Eigentlich wollte sich Verteidigungsminister Karl-Theodor zu Guttenberg um die Bundeswehrreform und Afghanistan-Strategie kümmern. Doch jetzt sind es diverse unerfreuliche Vorfälle bei der Bundeswehr, die den Minister unter Druck setzen: nicht nur die Vertuschungsvorwürfe nach dem Tod des Soldaten, sondern auch eine angebliche Meuterei nach dem tödlichen Unfall einer Offiziersanwärterin auf dem Segelschulschiff "Gorch Fock" und schließlich das Rätsel um geöffnete Feldpost-Briefe.

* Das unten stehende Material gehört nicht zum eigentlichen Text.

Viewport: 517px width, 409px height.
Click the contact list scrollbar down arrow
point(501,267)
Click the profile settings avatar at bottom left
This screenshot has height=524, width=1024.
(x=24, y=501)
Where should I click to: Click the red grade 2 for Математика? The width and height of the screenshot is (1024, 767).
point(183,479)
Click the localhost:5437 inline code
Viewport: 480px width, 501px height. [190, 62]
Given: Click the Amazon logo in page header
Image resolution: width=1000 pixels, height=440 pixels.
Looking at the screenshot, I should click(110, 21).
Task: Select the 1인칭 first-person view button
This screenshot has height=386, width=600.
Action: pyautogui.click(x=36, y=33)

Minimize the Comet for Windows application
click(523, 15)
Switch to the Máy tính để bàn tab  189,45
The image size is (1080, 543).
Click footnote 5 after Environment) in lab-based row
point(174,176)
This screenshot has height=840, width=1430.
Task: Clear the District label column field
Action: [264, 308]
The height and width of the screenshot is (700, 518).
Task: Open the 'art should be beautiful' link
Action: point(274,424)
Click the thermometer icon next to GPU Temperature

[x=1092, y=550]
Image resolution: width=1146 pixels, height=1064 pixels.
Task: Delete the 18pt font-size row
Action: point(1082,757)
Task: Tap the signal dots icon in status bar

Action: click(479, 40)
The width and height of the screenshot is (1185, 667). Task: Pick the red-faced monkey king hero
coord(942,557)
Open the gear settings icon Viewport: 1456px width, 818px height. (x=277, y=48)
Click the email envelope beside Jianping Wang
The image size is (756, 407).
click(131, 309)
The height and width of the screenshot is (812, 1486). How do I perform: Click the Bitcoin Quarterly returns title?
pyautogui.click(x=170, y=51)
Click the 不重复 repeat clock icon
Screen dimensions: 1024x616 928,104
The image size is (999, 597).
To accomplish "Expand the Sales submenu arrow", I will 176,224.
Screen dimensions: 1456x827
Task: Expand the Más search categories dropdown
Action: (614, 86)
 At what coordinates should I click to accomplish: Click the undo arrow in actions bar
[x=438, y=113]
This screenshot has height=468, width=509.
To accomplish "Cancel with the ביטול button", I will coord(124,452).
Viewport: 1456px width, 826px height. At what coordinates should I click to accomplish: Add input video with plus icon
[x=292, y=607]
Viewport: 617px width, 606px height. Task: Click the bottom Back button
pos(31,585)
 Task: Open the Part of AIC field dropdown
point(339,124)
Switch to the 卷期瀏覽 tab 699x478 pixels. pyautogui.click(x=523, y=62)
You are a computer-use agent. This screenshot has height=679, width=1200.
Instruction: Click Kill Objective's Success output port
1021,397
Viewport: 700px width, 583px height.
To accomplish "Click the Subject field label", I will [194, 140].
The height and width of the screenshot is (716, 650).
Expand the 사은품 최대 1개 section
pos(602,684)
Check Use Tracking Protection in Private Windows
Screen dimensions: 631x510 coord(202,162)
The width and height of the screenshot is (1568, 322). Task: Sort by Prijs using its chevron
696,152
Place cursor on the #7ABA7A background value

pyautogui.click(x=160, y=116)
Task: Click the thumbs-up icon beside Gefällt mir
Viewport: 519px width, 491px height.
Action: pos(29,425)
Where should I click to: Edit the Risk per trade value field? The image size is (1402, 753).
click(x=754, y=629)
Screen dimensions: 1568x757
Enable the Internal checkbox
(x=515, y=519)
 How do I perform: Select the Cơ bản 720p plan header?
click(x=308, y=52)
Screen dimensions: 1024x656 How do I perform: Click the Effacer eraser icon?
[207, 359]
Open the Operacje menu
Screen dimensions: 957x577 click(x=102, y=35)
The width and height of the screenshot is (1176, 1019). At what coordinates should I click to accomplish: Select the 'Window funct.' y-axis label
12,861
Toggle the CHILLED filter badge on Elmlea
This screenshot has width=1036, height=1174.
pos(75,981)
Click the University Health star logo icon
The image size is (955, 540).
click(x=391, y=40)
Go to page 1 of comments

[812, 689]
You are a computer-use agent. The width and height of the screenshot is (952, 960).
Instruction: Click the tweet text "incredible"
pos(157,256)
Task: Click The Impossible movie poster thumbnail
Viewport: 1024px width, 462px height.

Im Fall des Soldaten, der vor Weihnachten erschossen in Nordafghanistan aufgefunden wurde, kommt der wahre Unfallhergang erst jetzt - auch durch Ermittlungen der Staatsanwaltschaft - ans Licht. "Aus der Waffe eines anderen Soldaten soll sich ein Schuss gelöst haben", sagte der ermittelnde Oberstaatsanwalt aus Gera, Thomas Villwock. Inzwischen gibt es Berichte, ein Soldat habe bei Spielereien mit seiner Pistole auf den Hauptgefreiten gezielt und abgedrückt. Der Schuss habe sich gelöst, als sich Soldaten ihre Waffen "vor die Nasen" gehalten hätten, berichtete die "Bild"-Zeitung" unter Berufung auf den Ermittlungsbericht der Feldjäger zu dem Vorfall. Ein Sprecher des Einsatzführungskommandos der Bundeswehr in Potsdam bestätigte diese Darstellung nicht. Das Verteidigungsministerium hat Mitte Januar den hauseigenen Untersuchungsbericht der Staatsanwaltschaft Gera übermittelt. "Es war bereits am zweiten Tag bekannt, dass der Schuss sich mutmaßlich aus der Waffe eines zweiten Soldaten gelöst hatte", sagte Verteidigungsminister zu Guttenberg gestern. "Das haben wir dann auch öffentlich bekannt gemacht."
Ein weiteres wichtiges Detail bestätigte ein Sprecher des Ministeriums dem Abendblatt: Die Fälle von geöffneter Feldpost kam in derselben Region vor, in der auch der Soldat im Dezember ums Leben kam. Es müsse jetzt unbedingt geklärt werden, ob es da einen Zusammenhang zwischen den beiden Vorfällen gebe, sagte Susanne Kastner (SPD) dem Abendblatt. Sie ist Vorsitzende des Verteidigungsausschusses im Bundestag. Und sie übt scharfe Kritik an der Informationspolitik des Verteidigungsministeriums. "Das Ministerium hat den Verteidigungsausschuss nicht nur falsch informiert, sondern verschleppt und verschweigt immer wieder Informationen", sagte Kastner. Seit den Vorfällen in Afghanistan und dem Tod auf der "Gorch Fock" hätte schon viel Aufklärungsarbeit geleistet werden können, ergänzte sie.
Auch die Grünen fordern vom Verteidigungsminister "unverzügliche Aufklärung". Er müsse transparent darlegen, wie all das passieren konnte, und glaubwürdig die notwendigen Konsequenzen daraus ziehen, sagte die Parteivorsitzende Claudia Roth dem Abendblatt. "Es ist doch bemerkenswert, dass der Wehrbeauftragte offenbar mehr Informationen über den Zustand der Bundeswehr hat als der Verteidigungsminister selbst", hob sie hervor. Es bleibt vorerst unklar, warum Briefe von Soldaten aus dem afghanischen Feldlager Masar-i-Scharif sichtbar geöffnet wurden und teils unvollständig in Deutschland eintrafen. Auch ein möglicher Zusammenhang zum Tod des Soldaten lässt sich nicht feststellen.
Zu Guttenberg hatte am Mittwoch nach einem Hinweis des Wehrbeauftragten Königshaus (FDP) Ermittlungen eingeleitet. Königshaus hatte die Hinweise während einer Afghanistan-Reise erhalten. Zahlreiche Soldaten des Ausbildungs- und Schutzbataillons berichteten über geöffnete Post.